-- Start Information shown --
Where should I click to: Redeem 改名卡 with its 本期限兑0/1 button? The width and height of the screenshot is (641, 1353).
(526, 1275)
-- End Information shown --
-- Start Information shown --
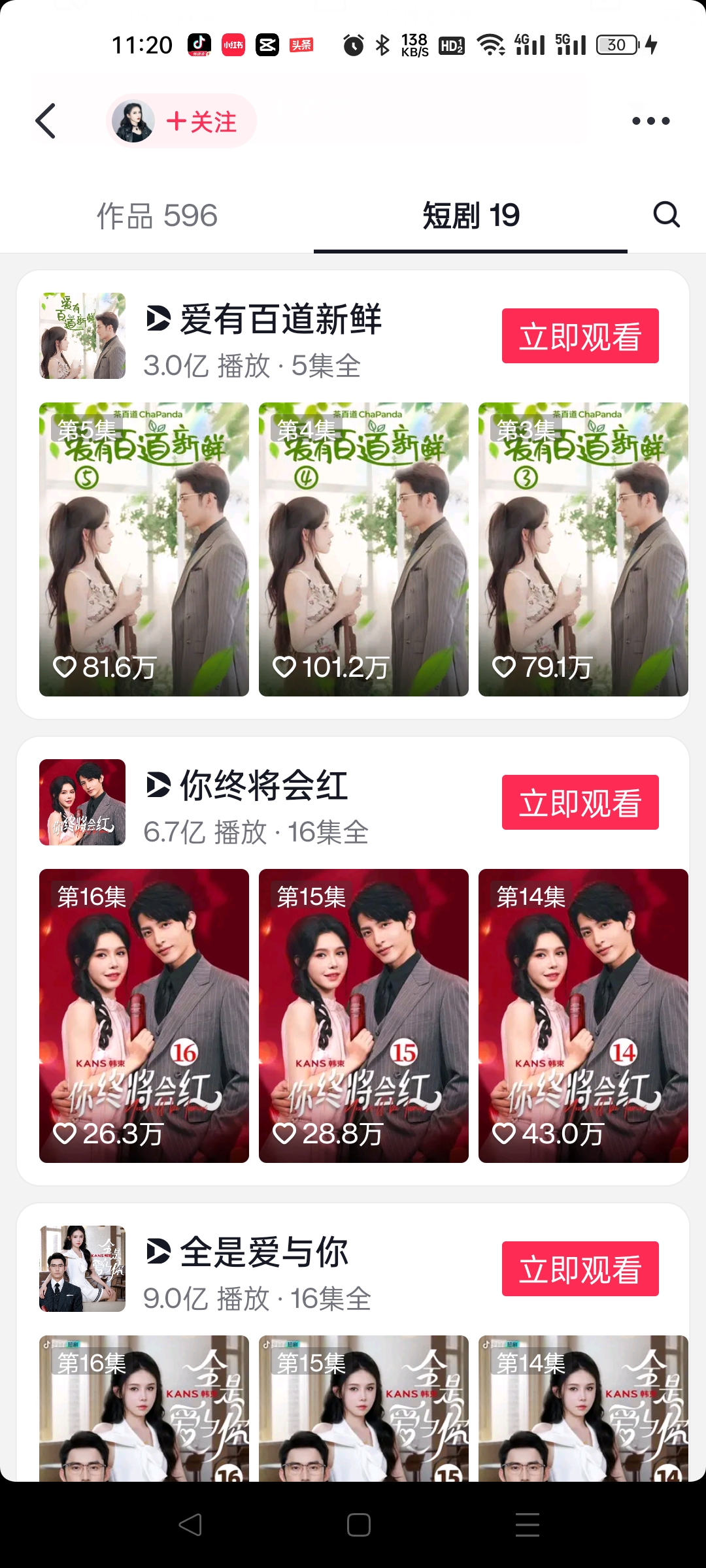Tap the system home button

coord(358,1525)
-- End Information shown --
-- Start Information shown --
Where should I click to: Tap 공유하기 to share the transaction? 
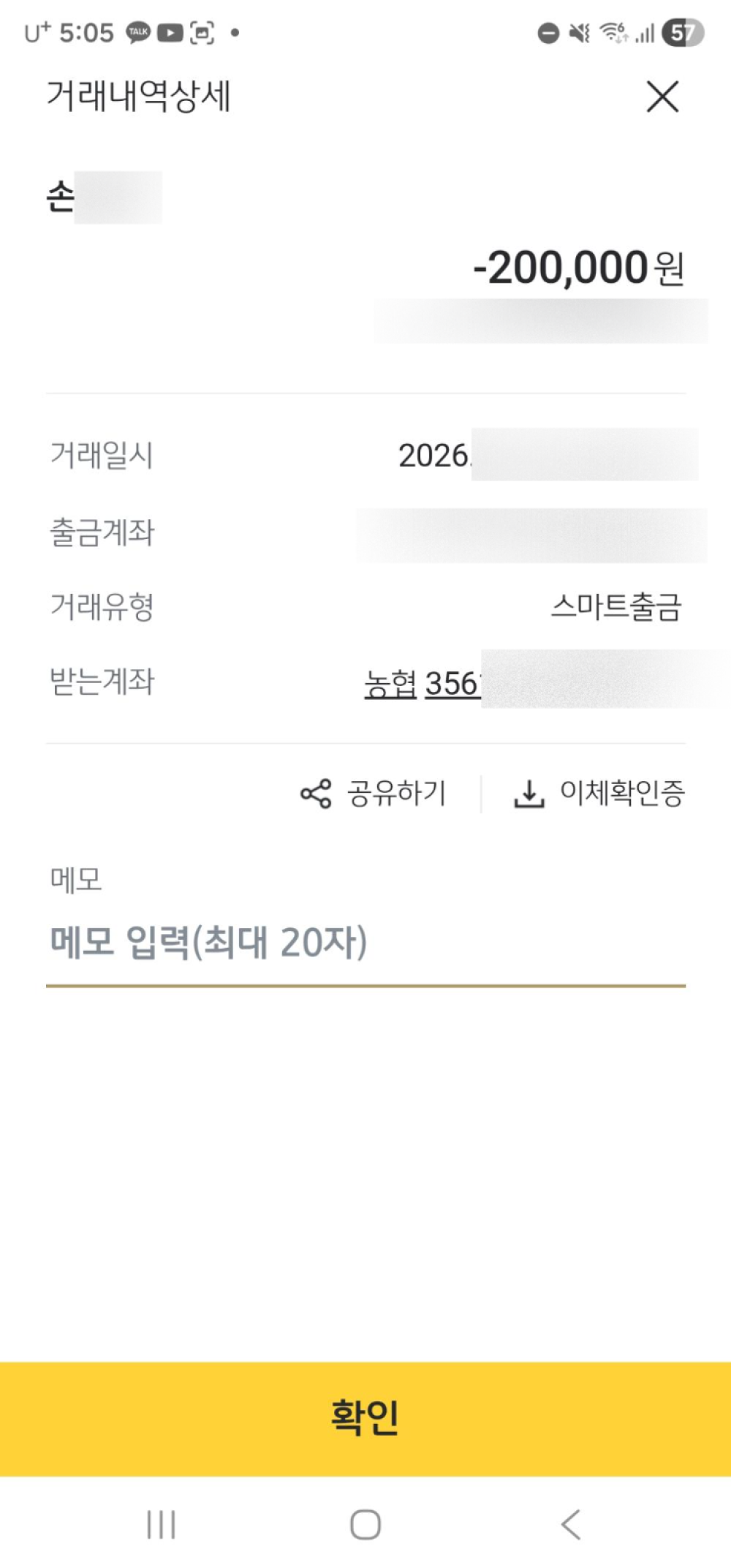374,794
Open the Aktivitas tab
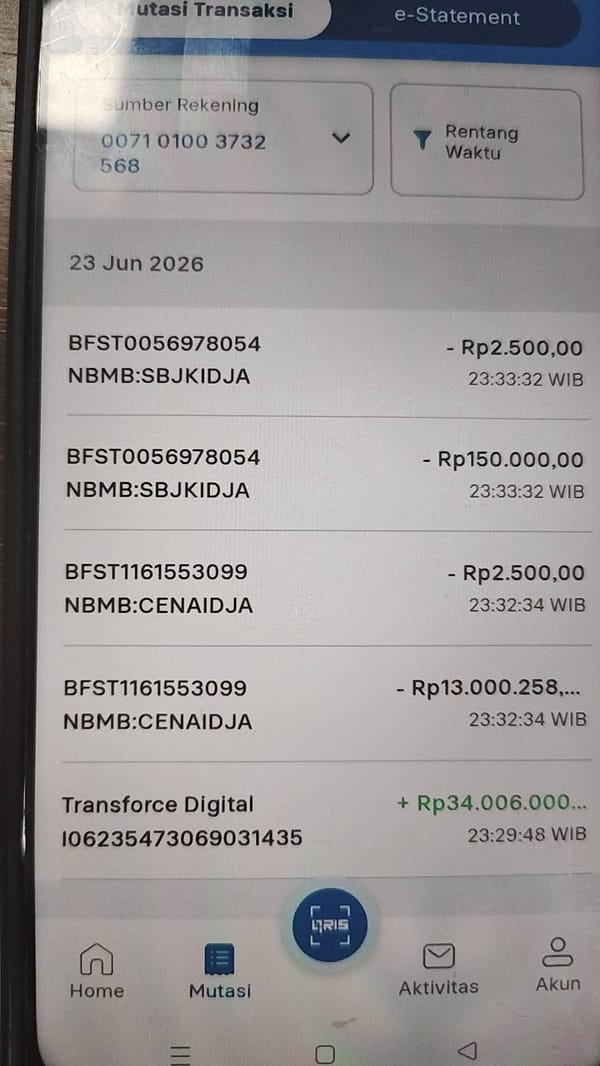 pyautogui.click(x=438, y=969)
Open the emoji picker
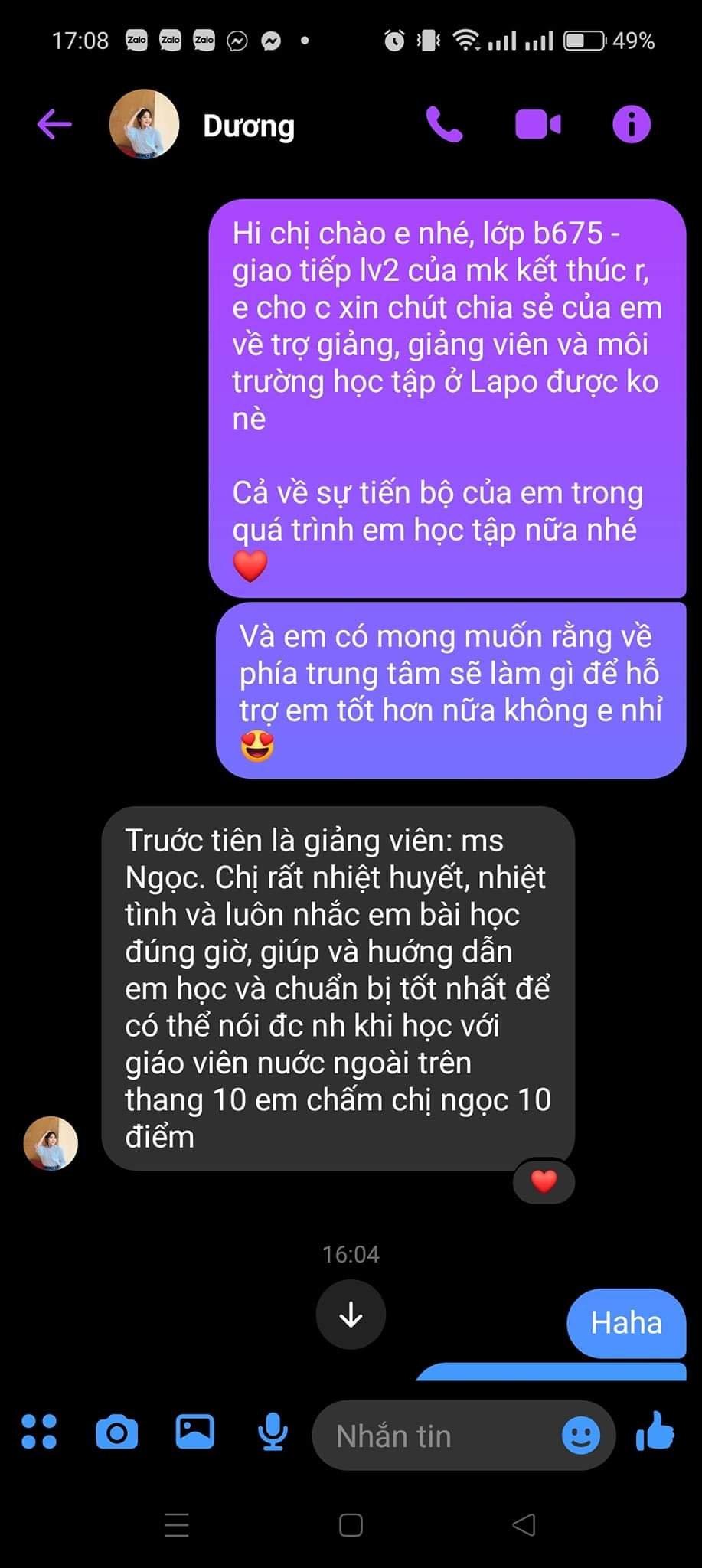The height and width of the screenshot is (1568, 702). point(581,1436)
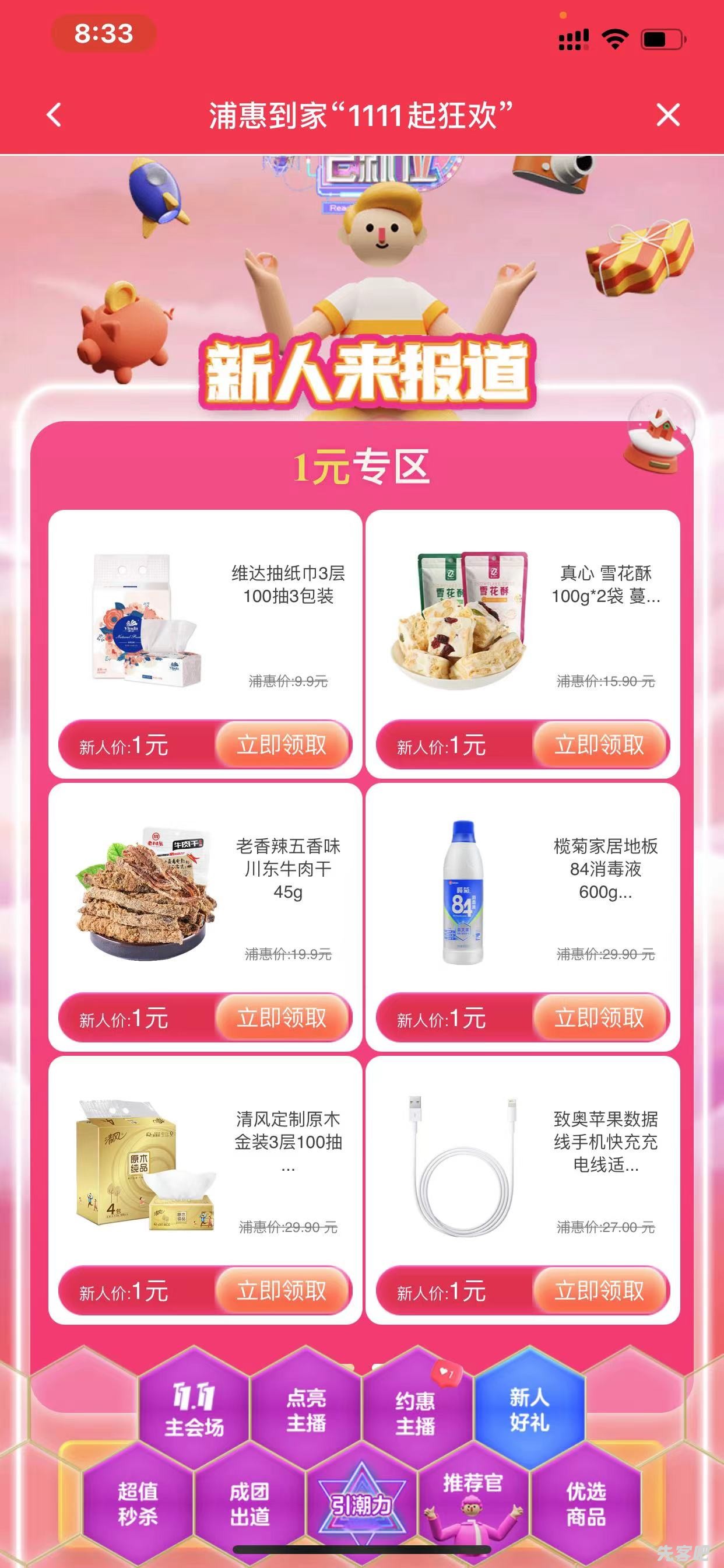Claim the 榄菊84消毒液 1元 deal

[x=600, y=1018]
-- End Information shown --
**What the exercise asks**. Copy the material word for word, everything from the line containing "Where should I click to: Tap" down to the line containing "[x=600, y=1018]", and leave the pictures out.

**Written solution**.
Where should I click to: Tap 공유하기 to share the transaction? 
374,794
Open the Aktivitas tab
 pyautogui.click(x=438, y=969)
Open the emoji picker
The height and width of the screenshot is (1568, 702). point(581,1436)
Claim the 榄菊84消毒液 1元 deal

[x=600, y=1018]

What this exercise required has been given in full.